🤖 AI Summary
Medical vision foundation models (Med-VFMs) face challenges in efficient source-free domain adaptation (SFDA) for volumetric medical image segmentation, where source-domain data are inaccessible and target-domain annotation budgets are severely limited.
Method: We propose an active SFDA framework that jointly quantifies target-sample informativeness via two metrics—knowledge discrepancy and anatomical segmentation difficulty—and incorporates a reliability discrimination mechanism to select high-value samples. Further, we introduce a self-supervised prior-guided selective semi-supervised fine-tuning strategy, enabling dynamic test-time querying and efficient optimization without source data.

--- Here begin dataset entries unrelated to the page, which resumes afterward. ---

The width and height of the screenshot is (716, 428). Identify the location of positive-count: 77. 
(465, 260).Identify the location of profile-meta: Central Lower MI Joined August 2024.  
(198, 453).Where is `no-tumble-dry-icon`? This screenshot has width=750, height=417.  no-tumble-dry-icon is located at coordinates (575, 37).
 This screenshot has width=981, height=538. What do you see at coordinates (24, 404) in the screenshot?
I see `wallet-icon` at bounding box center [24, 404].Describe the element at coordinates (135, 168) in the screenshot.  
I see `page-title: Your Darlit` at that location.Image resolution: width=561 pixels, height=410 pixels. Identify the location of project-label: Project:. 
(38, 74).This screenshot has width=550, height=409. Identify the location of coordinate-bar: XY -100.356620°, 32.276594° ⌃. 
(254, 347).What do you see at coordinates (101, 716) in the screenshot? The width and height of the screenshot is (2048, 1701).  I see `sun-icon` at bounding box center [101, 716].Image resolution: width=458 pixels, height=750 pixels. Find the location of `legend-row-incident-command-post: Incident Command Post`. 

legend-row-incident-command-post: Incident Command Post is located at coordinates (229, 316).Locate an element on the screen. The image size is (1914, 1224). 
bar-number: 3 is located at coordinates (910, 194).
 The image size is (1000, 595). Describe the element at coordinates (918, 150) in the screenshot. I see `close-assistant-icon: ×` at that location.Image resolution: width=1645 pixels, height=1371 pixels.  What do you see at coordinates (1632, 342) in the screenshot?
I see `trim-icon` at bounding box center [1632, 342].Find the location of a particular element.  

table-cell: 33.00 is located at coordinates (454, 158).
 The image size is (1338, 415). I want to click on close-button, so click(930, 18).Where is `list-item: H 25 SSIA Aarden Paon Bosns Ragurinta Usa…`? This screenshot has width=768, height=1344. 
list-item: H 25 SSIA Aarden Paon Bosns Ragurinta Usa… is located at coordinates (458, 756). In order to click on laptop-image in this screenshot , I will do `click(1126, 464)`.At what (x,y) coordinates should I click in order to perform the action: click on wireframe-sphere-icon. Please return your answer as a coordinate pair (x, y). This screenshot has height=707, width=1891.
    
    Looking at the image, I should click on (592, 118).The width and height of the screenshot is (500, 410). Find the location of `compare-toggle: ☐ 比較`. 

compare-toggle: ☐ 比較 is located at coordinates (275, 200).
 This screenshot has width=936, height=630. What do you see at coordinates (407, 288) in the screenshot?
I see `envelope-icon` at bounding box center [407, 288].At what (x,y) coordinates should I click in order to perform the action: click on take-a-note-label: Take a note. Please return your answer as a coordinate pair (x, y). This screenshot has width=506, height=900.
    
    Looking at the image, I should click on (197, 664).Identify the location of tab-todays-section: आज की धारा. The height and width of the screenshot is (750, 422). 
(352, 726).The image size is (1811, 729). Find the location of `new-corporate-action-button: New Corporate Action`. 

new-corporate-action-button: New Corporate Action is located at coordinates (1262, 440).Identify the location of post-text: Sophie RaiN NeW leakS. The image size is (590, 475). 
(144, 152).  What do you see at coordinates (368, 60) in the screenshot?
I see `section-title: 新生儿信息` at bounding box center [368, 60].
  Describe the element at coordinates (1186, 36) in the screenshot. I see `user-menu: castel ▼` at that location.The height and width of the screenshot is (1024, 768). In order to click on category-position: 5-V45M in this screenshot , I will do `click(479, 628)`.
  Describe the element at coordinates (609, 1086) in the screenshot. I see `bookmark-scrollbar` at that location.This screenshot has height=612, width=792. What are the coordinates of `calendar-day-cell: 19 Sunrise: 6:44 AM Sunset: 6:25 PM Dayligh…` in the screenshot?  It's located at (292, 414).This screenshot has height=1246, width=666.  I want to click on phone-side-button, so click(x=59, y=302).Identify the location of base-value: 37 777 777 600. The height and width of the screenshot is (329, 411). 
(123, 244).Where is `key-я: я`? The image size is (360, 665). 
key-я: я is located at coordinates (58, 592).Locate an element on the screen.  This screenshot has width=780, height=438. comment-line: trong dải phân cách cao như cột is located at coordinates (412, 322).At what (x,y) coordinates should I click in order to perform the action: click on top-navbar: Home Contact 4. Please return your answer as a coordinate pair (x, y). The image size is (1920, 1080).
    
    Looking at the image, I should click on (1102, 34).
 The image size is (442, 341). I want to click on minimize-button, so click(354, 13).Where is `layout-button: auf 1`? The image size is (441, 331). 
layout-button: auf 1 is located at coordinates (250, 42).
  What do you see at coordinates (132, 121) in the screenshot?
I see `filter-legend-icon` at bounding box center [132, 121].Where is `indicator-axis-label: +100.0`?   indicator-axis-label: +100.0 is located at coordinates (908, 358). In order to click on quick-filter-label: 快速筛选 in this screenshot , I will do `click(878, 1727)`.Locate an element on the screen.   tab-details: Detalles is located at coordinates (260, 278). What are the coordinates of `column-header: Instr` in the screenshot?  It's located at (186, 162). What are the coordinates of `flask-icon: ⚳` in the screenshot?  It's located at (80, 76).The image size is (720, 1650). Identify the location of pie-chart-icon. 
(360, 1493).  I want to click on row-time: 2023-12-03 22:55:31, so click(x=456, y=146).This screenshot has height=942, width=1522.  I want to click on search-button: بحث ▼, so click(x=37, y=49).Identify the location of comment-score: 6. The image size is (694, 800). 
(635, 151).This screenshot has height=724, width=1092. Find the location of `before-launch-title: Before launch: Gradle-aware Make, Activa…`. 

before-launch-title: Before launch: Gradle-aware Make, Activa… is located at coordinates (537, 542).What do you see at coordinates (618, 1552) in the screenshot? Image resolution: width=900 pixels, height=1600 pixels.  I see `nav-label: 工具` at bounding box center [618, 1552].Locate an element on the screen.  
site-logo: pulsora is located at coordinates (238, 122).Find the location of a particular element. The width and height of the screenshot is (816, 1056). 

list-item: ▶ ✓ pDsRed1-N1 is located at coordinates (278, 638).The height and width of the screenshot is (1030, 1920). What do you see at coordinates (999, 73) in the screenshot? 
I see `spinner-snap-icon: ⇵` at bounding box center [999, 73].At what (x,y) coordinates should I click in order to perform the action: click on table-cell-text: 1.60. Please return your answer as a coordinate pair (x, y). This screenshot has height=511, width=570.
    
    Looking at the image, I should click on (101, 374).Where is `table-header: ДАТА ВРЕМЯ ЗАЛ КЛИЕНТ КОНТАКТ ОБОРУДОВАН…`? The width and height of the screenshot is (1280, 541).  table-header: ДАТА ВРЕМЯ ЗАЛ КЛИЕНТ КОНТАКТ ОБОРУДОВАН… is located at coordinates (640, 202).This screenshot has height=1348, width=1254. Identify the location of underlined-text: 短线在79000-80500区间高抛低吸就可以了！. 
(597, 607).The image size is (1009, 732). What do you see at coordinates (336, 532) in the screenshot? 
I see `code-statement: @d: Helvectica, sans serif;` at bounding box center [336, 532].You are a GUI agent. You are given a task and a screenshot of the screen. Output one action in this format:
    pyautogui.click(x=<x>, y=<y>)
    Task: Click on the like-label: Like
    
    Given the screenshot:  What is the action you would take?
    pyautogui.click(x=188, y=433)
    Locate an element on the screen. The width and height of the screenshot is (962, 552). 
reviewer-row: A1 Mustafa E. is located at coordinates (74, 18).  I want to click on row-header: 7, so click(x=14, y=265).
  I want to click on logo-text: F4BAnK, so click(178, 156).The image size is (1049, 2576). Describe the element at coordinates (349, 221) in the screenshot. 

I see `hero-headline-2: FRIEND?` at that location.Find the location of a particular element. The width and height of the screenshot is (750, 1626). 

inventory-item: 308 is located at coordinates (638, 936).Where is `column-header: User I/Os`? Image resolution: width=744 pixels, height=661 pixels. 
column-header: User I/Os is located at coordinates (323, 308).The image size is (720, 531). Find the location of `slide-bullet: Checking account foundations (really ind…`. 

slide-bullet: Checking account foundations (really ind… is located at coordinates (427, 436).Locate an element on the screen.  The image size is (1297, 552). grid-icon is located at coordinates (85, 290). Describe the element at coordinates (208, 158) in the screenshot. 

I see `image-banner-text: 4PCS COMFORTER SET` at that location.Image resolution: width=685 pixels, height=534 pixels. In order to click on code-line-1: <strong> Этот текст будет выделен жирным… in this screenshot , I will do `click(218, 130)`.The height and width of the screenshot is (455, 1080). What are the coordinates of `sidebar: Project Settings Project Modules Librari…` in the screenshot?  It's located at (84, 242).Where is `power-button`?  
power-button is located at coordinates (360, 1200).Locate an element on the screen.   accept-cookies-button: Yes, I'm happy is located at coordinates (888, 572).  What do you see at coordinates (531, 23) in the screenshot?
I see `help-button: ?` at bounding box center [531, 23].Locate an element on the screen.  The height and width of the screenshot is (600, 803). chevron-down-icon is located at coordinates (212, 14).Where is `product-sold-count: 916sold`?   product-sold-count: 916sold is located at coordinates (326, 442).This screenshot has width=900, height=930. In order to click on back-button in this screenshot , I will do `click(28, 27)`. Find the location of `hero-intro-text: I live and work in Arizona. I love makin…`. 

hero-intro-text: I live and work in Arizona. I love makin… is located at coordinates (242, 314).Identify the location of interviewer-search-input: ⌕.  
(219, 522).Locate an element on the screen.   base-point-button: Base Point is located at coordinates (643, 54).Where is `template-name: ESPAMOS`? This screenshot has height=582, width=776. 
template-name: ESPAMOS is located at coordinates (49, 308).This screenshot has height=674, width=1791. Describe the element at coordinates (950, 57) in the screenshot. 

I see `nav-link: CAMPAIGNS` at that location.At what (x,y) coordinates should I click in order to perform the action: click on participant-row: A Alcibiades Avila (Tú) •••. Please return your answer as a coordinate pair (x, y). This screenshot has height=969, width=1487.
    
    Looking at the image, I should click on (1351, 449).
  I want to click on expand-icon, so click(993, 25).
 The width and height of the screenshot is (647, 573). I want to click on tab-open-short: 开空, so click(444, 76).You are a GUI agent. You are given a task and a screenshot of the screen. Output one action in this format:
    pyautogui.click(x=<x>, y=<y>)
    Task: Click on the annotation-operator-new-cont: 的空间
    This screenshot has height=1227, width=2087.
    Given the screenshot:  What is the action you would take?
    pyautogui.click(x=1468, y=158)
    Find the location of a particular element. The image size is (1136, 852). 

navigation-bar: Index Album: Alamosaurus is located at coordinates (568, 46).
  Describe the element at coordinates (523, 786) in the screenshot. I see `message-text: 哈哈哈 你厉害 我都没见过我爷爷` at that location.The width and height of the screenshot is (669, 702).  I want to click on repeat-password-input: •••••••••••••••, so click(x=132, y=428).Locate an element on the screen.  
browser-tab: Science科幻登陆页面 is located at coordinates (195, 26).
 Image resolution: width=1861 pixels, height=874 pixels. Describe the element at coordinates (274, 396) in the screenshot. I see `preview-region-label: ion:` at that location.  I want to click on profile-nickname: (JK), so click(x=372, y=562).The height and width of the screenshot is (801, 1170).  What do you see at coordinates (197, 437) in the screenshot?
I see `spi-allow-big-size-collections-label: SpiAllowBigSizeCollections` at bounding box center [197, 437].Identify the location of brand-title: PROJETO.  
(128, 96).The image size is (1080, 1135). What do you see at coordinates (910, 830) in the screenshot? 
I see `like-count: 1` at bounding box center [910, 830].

Contribution/Results: Our method significantly improves cross-domain segmentation performance under constrained labeling budgets. Evaluated on multiple 3D medical segmentation benchmarks, it outperforms both random sampling and conventional active learning approaches, achieving superior adaptation accuracy with minimal annotation cost.
📝 Abstract
Medical Vision Foundation Models (Med-VFMs) have superior capabilities of interpreting medical images due to the knowledge learned from self-supervised pre-training with extensive unannotated images. To improve their performance on adaptive downstream evaluations, especially segmentation, a few samples from target domains are selected randomly for fine-tuning them. However, there lacks works to explore the way of adapting Med-VFMs to achieve the optimal performance on target domains efficiently. Thus, it is highly demanded to design an efficient way of fine-tuning Med-VFMs by selecting informative samples to maximize their adaptation performance on target domains. To achieve this, we propose an Active Source-Free Domain Adaptation (ASFDA) method to efficiently adapt Med-VFMs to target domains for volumetric medical image segmentation. This ASFDA employs a novel Active Learning (AL) method to select the most informative samples from target domains for fine-tuning Med-VFMs without the access to source pre-training samples, thus maximizing their performance with the minimal selection budget. In this AL method, we design an Active Test Time Sample Query strategy to select samples from the target domains via two query metrics, including Diversified Knowledge Divergence (DKD) and Anatomical Segmentation Difficulty (ASD). DKD is designed to measure the source-target knowledge gap and intra-domain diversity. It utilizes the knowledge of pre-training to guide the querying of source-dissimilar and semantic-diverse samples from the target domains. ASD is designed to evaluate the difficulty in segmentation of anatomical structures by measuring predictive entropy from foreground regions adaptively. Additionally, our ASFDA method employs a Selective Semi-supervised Fine-tuning to improve the performance and efficiency of fine-tuning by identifying samples with high reliability from unqueried ones.